Collected data:
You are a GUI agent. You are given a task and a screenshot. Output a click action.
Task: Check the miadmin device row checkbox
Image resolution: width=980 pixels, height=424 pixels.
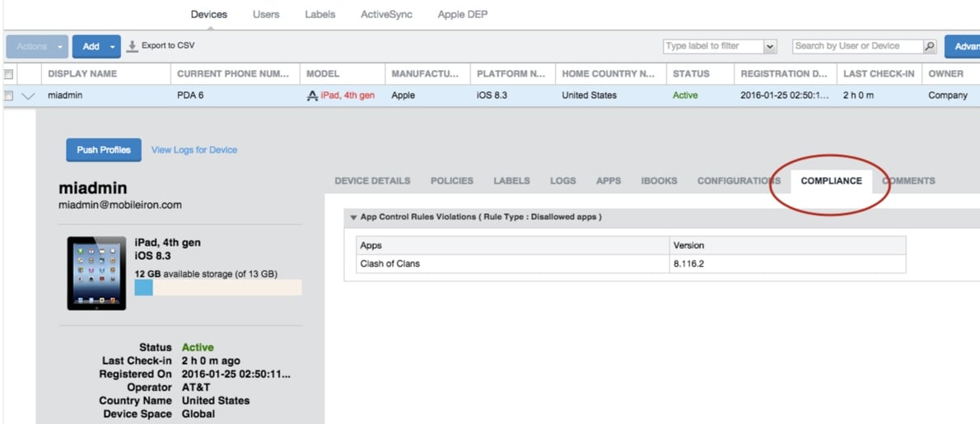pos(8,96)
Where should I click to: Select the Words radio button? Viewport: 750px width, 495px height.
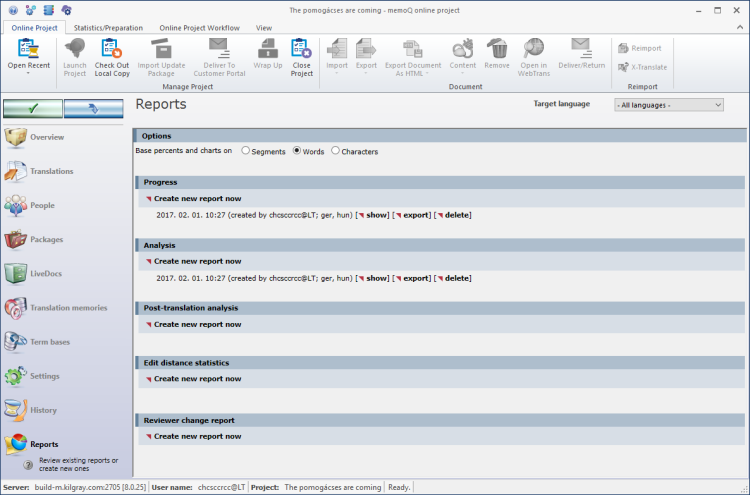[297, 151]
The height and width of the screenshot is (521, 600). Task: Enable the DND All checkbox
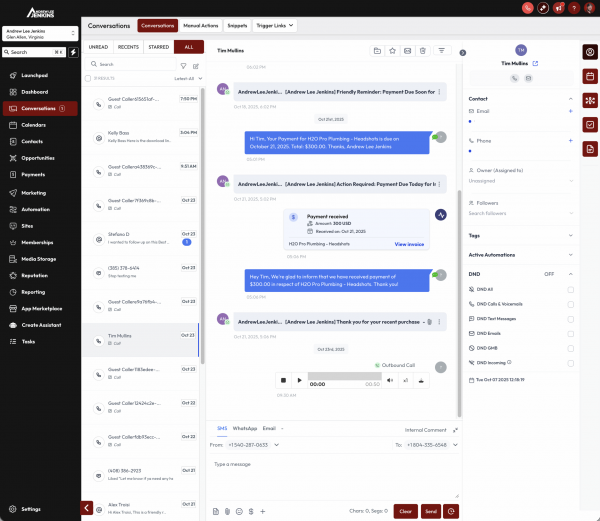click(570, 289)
--
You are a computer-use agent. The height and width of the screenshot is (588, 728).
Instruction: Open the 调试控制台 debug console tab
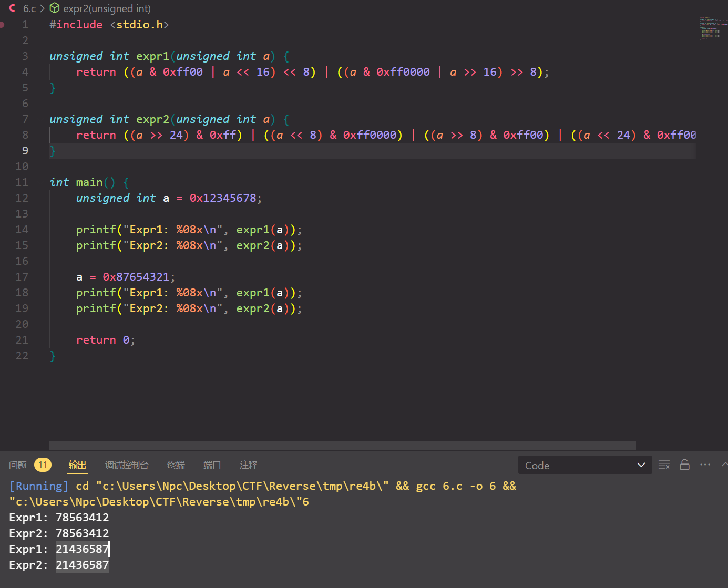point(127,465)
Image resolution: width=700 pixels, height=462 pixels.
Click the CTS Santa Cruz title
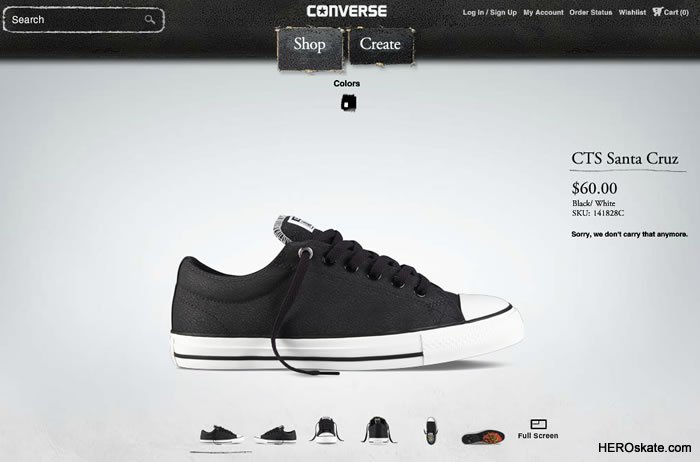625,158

Task instructions:
Retrieve each line from the records above where the word "agent" occurs.

Result for this exercise:
You are a GUI agent. You are given a task and a screenshot. Output a click action.
You are a computer-use agent. The height and width of the screenshot is (588, 728).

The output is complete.